As we age, our oral health can be affected by a number of factors. Here are some ways aging can affect oral health:
Tooth loss: As we age, the risk of tooth loss increases due to a combination of factors such as wear and tear, tooth decay, and gum disease.
Dry mouth: As we age, the production of saliva decreases, which can lead to dry mouth. This can increase the risk of tooth decay and make it more difficult to swallow.
Root decay: As we age, the roots of our teeth can become exposed, which can make them more vulnerable to decay and infection.
Gum disease: The risk of gum disease increases as we age, as the gums can recede, making the teeth more susceptible to infection.
Oral cancer: The risk of oral cancer increases as we age, especially for those who smoke or use tobacco products.

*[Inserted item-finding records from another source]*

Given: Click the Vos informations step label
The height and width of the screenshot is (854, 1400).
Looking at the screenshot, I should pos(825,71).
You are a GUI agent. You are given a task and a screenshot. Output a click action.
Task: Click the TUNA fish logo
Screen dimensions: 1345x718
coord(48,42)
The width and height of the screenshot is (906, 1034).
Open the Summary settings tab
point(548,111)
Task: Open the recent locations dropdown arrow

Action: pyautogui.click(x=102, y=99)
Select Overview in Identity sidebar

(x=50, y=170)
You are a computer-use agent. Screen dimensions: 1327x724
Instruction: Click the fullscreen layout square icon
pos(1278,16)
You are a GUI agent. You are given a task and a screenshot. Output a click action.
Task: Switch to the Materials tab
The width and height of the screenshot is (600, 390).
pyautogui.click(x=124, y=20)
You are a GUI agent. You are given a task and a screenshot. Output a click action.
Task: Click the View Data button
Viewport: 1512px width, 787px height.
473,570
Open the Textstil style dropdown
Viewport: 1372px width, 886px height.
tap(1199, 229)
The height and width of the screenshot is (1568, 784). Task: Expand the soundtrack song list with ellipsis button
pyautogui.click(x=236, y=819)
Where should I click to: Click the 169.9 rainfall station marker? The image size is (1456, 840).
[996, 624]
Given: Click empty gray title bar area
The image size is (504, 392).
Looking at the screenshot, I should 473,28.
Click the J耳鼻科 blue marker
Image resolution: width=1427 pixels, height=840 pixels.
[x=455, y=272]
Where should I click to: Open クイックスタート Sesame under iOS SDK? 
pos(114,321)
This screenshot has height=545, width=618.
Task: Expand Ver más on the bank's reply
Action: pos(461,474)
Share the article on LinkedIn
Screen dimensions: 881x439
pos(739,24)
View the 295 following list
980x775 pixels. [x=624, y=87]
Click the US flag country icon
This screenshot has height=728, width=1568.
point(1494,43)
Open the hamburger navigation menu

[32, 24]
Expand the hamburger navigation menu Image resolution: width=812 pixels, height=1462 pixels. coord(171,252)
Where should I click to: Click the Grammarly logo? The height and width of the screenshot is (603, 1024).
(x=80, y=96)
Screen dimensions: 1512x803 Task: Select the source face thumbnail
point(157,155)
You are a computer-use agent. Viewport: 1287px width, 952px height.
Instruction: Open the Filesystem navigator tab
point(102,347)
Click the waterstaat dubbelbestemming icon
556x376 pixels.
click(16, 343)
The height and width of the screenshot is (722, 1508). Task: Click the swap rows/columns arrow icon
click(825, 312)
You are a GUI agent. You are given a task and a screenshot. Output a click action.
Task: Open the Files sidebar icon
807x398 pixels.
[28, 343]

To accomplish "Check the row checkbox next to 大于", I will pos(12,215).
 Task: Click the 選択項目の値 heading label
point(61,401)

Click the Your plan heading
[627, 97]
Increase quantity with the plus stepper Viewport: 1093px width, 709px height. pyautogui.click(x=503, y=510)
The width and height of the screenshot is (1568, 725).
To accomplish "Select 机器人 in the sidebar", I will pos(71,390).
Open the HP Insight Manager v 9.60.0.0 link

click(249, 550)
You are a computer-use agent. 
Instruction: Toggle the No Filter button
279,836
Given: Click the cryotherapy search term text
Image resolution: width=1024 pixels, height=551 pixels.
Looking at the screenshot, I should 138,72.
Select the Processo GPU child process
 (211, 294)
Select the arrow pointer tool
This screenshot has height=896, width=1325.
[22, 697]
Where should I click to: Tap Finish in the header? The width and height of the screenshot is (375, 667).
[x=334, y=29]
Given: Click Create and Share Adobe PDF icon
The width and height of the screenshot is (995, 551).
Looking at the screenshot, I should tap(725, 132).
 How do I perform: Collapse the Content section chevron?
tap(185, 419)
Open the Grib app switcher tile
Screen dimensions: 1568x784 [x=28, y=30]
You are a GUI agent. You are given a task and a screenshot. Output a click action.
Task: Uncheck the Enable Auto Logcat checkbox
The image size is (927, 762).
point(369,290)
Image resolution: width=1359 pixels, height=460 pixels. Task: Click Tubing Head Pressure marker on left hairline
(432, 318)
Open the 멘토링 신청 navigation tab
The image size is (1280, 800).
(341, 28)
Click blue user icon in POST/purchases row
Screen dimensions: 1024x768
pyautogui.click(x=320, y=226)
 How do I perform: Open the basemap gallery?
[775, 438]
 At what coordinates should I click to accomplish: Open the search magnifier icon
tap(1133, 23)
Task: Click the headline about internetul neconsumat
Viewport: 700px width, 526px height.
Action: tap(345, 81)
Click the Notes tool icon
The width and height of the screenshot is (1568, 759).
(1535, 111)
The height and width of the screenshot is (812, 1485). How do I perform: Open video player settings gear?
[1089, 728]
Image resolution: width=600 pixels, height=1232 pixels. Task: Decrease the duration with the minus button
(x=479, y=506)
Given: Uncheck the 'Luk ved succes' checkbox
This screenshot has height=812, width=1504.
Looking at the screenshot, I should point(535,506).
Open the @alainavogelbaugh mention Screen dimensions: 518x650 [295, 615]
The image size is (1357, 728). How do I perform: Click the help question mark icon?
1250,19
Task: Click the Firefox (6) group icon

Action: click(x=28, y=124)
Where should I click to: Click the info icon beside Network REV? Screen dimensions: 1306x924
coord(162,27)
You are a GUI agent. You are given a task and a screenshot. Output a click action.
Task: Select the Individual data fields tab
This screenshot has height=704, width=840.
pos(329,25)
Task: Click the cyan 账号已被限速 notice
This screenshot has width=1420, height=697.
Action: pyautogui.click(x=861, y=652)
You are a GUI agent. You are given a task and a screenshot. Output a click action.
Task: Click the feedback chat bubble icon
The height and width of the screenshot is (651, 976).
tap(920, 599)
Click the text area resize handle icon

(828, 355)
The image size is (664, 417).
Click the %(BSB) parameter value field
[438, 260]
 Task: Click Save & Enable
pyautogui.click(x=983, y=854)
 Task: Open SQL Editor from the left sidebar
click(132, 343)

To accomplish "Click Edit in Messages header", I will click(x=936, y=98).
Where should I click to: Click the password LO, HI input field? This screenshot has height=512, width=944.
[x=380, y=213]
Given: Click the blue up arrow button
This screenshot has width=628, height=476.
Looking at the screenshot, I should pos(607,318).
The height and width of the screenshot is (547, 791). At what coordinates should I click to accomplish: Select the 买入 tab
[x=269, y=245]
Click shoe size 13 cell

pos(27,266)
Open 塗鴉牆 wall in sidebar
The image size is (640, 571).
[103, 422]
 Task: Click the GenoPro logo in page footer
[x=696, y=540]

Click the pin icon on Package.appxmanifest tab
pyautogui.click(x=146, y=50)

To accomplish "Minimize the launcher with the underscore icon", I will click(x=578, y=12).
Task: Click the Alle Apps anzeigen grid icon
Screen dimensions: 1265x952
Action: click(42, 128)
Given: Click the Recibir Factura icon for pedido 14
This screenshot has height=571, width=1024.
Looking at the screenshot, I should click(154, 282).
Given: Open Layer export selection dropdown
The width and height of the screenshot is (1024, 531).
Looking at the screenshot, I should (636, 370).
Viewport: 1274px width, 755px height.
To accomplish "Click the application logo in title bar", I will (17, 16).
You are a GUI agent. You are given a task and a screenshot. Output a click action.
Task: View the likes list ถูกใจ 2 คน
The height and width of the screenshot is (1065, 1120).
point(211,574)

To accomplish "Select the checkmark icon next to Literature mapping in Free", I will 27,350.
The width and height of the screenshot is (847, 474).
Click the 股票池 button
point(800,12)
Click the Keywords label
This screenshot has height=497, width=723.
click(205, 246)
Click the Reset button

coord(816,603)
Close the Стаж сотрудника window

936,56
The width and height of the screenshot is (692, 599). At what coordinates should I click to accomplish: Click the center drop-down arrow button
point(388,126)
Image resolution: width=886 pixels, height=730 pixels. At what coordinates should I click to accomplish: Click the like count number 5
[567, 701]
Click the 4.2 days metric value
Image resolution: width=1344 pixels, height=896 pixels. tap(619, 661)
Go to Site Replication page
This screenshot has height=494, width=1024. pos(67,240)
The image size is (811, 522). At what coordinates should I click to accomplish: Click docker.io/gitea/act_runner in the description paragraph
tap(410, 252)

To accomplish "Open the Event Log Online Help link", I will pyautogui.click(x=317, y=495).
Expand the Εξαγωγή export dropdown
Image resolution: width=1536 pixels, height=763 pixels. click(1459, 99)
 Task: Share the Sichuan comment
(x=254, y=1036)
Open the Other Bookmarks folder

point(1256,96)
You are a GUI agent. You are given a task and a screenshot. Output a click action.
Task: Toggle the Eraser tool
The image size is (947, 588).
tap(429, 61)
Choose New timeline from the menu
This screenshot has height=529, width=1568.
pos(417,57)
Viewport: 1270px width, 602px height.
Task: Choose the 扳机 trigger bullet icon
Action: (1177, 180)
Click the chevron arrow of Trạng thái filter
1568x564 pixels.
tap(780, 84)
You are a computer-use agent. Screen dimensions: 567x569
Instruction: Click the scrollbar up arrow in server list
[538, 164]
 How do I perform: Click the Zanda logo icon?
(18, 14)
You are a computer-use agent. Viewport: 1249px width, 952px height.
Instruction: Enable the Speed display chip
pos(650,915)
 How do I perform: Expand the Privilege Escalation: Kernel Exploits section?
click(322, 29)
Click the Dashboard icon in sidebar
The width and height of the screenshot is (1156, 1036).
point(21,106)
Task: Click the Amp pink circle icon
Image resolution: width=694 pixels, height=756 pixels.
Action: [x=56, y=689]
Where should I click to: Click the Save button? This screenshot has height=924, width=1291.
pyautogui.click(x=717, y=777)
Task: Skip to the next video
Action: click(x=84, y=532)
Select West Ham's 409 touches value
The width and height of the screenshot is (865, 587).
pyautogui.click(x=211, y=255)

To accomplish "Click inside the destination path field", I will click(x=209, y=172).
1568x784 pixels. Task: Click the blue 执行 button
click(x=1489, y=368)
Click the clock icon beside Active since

Changes in the jaw bone: Jaw bone density can decrease with age, which can make it more difficult to wear dentures and can also affect the overall shape of the face.
Medications: As we age, we may take more medications, some of which can have negative effects on oral health.
It’s important for older adults to maintain good oral hygiene, including brushing twice a day, flossing once a day, and visiting the dentist regularly. It’s also important for older adults to inform their dentist of any medications they are taking, as well as any changes in their overall health. Regular dental check-ups can help to detect and treat any oral health problems that may arise as we age.